La petizione degli esperti, infatti, si ricollegava a quella popolare a cui la Commissione europea, dunque un organo esecutivo, non diede corso nel 2014, nonostante fosse stata sottoscritta da due milioni di cittadini di tutta l’Unione, il doppio di quanto richiesto dal nuovo istituto di democrazia partecipata (Ice, Iniziativa dei cittadini europei) secondo il Trattato di Lisbona.

L’iniziativa dunque ripartiva dal Parlamento europeo anche se Carlo non ne faceva più parte, a testimoniare che per lui la politica non è mai coincisa col ruolo che ricopriva ma era la passione per la vita intera , tutta la vita pubblica.”Che l’Europa non incoraggi con il proprio denaro la morte di figli e i denari così risparmiati potranno essere destinati ad aiutare la maternità o la salvezza dei profughi che scappano dalla morte”.

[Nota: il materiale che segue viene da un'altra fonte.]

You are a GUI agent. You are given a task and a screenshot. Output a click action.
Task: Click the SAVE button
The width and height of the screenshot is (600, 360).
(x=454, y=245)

È “un seme da cui può essere risvegliata l’anima dell’Europa” e che chiede il sostegno di tutte le persone e gli organismi “che credono che l’Europa non sia solo un mercato”. Si vive per ciò in cui si crede . Questo il senso della storia personale e dei gesti pubblici della sua vita. Sono certo che molti oggi nelle istituzioni e soprattutto in mezzo alla gente , al “suo” popolo non esiteranno a riconoscerlo come profeta e come saggio. A Dio, Carlo.